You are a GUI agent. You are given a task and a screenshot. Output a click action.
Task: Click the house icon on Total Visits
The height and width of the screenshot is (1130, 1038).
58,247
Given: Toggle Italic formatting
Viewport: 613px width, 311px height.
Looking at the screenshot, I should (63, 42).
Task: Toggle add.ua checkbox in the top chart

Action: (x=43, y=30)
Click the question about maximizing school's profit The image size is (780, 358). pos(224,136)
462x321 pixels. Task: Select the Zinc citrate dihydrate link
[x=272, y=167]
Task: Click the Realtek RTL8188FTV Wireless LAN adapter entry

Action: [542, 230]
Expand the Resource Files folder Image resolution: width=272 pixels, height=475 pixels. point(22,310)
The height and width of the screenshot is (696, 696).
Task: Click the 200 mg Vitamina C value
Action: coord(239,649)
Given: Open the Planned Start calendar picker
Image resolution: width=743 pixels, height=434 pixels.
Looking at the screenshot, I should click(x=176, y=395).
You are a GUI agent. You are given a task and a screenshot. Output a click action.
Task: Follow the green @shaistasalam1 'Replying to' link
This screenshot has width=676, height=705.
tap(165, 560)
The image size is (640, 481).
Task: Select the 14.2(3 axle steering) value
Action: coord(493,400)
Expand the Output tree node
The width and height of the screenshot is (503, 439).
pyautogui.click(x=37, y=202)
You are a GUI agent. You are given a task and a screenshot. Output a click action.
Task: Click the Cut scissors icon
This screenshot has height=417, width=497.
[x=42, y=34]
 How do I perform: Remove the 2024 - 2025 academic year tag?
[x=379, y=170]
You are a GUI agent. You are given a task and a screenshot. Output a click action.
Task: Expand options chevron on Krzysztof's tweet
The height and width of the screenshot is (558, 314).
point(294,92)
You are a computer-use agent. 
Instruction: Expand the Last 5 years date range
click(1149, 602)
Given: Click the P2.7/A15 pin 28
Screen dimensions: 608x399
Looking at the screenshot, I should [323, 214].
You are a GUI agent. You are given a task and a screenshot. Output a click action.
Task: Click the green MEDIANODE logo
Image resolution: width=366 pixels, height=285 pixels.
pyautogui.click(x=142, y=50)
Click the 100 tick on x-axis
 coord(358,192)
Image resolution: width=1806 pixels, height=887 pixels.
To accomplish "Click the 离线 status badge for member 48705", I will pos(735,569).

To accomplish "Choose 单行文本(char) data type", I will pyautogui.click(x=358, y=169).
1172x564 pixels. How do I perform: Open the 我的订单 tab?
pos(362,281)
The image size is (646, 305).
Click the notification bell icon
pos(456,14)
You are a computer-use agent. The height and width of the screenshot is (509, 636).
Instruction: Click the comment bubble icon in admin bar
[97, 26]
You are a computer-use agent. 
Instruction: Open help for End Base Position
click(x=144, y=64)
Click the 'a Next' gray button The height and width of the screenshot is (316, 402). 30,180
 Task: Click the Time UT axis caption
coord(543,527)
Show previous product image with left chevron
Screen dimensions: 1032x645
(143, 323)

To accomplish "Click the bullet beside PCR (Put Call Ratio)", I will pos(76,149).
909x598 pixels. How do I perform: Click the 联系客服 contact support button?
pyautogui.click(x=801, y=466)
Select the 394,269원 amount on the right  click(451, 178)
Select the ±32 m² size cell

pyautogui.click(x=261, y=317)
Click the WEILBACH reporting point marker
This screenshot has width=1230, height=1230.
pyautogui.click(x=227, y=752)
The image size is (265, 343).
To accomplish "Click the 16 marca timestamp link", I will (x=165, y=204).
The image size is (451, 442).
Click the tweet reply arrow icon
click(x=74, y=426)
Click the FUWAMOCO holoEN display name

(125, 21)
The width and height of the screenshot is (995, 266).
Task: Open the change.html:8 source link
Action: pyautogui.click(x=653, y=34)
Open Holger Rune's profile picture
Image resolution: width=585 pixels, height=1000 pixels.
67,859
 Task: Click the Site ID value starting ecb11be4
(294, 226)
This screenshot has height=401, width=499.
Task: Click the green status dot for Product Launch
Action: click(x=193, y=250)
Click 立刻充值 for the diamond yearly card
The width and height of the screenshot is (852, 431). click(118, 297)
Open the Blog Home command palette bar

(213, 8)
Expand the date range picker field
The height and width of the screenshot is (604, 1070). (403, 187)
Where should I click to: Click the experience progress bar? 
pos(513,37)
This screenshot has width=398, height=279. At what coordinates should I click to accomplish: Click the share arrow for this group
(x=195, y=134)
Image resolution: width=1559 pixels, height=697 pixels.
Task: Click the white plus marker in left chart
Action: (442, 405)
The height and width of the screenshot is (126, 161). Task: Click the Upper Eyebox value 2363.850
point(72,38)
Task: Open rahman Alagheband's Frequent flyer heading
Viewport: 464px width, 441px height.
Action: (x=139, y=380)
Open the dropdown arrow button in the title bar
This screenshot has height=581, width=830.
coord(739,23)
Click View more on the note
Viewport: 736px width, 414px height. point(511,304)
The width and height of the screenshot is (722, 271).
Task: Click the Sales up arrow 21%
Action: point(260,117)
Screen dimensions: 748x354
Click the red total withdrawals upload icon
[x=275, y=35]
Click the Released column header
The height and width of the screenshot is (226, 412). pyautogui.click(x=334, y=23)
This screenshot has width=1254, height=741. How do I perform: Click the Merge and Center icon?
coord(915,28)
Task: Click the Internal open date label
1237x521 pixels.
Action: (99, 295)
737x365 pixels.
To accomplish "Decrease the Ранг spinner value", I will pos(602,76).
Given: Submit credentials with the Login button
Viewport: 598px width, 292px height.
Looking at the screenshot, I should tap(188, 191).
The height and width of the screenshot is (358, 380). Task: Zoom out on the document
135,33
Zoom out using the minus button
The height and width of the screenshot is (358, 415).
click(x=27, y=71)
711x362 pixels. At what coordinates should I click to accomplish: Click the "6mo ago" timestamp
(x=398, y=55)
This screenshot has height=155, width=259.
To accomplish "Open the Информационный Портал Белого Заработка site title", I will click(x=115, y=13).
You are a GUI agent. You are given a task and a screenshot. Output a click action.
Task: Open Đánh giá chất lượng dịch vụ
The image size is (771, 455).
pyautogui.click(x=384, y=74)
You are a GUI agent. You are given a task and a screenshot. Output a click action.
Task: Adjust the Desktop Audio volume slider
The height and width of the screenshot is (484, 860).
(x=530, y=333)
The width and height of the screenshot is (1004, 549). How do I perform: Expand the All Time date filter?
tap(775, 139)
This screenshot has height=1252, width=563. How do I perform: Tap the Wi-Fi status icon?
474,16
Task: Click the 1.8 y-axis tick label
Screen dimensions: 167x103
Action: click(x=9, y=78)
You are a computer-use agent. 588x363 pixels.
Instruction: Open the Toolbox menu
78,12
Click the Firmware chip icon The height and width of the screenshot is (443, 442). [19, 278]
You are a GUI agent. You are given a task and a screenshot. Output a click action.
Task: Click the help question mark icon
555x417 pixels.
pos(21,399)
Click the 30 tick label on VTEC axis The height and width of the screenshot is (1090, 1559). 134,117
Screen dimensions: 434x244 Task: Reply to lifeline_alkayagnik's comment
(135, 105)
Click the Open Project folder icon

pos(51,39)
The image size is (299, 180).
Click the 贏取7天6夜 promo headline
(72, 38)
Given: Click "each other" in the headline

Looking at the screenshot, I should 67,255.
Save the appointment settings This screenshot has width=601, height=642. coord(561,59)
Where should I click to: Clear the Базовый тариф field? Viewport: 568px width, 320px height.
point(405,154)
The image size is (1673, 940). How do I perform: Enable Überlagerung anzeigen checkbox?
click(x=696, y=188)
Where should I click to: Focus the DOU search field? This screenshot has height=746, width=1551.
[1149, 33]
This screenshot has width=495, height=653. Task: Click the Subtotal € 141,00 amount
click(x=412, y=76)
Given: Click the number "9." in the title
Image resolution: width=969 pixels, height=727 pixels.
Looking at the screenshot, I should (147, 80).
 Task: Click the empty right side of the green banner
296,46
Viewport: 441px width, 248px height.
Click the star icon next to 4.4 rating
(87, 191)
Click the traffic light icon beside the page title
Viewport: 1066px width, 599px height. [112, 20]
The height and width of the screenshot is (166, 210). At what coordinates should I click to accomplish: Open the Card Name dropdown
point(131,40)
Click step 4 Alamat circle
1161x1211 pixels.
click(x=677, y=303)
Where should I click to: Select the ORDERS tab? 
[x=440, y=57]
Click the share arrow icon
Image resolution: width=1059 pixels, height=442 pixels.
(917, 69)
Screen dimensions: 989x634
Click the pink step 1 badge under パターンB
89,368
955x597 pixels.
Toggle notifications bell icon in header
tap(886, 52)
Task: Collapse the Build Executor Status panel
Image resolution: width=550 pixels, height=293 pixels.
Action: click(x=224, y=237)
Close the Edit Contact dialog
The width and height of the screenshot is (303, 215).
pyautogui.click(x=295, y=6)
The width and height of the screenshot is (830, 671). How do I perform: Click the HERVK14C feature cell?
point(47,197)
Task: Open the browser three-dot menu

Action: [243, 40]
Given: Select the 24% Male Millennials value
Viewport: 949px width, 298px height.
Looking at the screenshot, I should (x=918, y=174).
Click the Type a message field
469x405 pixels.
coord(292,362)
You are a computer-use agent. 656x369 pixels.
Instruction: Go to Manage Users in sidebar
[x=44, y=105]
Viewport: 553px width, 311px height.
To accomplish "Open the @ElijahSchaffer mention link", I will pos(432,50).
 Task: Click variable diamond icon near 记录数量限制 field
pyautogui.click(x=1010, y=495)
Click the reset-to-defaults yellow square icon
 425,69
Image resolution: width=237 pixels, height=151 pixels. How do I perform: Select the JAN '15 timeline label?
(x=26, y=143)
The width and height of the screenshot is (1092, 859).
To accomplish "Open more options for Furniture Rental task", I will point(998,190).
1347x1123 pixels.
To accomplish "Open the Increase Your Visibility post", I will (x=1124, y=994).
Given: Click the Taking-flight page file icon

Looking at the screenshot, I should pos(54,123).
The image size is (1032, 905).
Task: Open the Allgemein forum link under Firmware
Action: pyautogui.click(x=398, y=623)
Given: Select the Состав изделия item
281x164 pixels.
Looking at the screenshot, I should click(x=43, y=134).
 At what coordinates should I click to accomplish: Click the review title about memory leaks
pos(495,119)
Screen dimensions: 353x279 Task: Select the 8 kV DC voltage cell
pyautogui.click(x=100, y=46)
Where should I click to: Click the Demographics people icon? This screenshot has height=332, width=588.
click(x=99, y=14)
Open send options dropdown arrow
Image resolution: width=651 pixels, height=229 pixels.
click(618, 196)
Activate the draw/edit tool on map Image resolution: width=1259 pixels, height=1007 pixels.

━━━━━━━━━━━━━━━━━━━━

* _Exercise aim_
Reproduce exactly the lines that run from the start of the records to the line with "Given: Toggle Italic formatting", both included.

* _Solution to this task_
You are a GUI agent. You are given a task and a screenshot. Output a click action.
Task: Click the house icon on Total Visits
The height and width of the screenshot is (1130, 1038).
58,247
Given: Toggle Italic formatting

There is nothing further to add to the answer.